The E14 Cabochon though uses a thread I have no idea the name of. After a few prints trying to work out which thread would work, I had to modify Fusion360 thread data to create a custom thread, The best way to describe the thread is probably a bastardized M19 thread with 1.75mm pitch, but then scaled vertically by 5%. I'm not sure if the extra 5% needed was due to 3d printing dimensional issues or if it just works out at the correct thread type.
Each of the Mounts have cutouts for the Extender PCB to slot though and 2 little mounting nubs on the bottom to help align with the case, but they could probably be removed and make printing without supports possible if you just glue the mount to the base.
What Now?
I'm waiting for LCSC to deliver the parts and for JLCPCB to deliver the PCBS, When they arrive I'll make one up and see how it goes and make a new post about it, if it all works as intended then I will probably make the design files available.

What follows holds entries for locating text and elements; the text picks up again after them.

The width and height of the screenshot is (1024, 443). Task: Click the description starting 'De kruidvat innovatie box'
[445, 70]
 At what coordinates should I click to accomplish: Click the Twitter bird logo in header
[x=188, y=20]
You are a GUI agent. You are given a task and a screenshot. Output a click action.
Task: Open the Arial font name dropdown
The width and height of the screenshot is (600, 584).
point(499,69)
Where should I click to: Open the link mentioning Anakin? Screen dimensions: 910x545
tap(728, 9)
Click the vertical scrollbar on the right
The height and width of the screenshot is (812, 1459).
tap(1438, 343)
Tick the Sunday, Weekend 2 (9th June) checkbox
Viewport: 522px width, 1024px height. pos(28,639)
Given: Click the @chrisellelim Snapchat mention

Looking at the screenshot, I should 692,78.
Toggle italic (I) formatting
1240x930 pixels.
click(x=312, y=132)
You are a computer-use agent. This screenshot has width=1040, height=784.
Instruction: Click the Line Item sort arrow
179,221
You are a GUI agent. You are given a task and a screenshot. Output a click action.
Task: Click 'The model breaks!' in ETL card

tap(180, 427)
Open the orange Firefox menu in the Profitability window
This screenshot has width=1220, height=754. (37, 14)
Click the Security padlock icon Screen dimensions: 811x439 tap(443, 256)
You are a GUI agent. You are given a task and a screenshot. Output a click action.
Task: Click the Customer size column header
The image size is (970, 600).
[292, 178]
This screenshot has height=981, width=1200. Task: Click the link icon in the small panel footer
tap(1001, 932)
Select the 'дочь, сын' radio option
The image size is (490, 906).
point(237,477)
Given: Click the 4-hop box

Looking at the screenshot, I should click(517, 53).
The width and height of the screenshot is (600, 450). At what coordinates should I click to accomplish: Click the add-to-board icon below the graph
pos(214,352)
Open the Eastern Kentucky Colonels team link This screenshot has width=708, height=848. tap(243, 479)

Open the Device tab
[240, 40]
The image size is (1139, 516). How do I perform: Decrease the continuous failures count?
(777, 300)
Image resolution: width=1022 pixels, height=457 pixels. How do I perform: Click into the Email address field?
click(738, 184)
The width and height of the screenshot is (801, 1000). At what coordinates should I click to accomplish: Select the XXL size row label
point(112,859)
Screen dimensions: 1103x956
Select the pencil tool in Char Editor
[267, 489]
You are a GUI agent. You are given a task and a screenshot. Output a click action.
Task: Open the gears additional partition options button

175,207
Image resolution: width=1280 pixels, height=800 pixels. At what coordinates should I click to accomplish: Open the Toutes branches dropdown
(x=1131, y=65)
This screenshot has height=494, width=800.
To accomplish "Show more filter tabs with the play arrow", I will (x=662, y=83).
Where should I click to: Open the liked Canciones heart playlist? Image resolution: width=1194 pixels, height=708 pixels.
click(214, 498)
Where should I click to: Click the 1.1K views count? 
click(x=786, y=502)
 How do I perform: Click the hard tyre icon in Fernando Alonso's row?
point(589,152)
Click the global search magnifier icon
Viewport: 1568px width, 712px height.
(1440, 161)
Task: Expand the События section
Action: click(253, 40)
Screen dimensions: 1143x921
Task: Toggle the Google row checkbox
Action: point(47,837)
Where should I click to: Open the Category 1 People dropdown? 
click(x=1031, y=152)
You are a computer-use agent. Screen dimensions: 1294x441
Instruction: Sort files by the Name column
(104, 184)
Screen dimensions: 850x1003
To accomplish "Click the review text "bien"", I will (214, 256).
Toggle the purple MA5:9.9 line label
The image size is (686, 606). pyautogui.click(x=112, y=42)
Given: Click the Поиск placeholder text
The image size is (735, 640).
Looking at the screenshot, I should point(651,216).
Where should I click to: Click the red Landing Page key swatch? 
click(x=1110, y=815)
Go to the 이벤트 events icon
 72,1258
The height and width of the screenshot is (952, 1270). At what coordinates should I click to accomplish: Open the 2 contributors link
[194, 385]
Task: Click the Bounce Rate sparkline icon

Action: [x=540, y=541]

Oh and this is the first time using KiCad, so I am expecting some errors on the PCBs somewhere. I usually use Eagle but I'm trying to move to more open software that doesn't want to take every penny you have every month just to use the software once every 3 months. I have yet to move away from Fusion360, Ive tried a few different CAD packages and i just cant be bothered to put in the effort to learn it, especially when useful documentation is either outdated or very few and far between. Switching from Eagle to KiCad has so far been surprisingly seamless, and I'm kind of preferring it so far.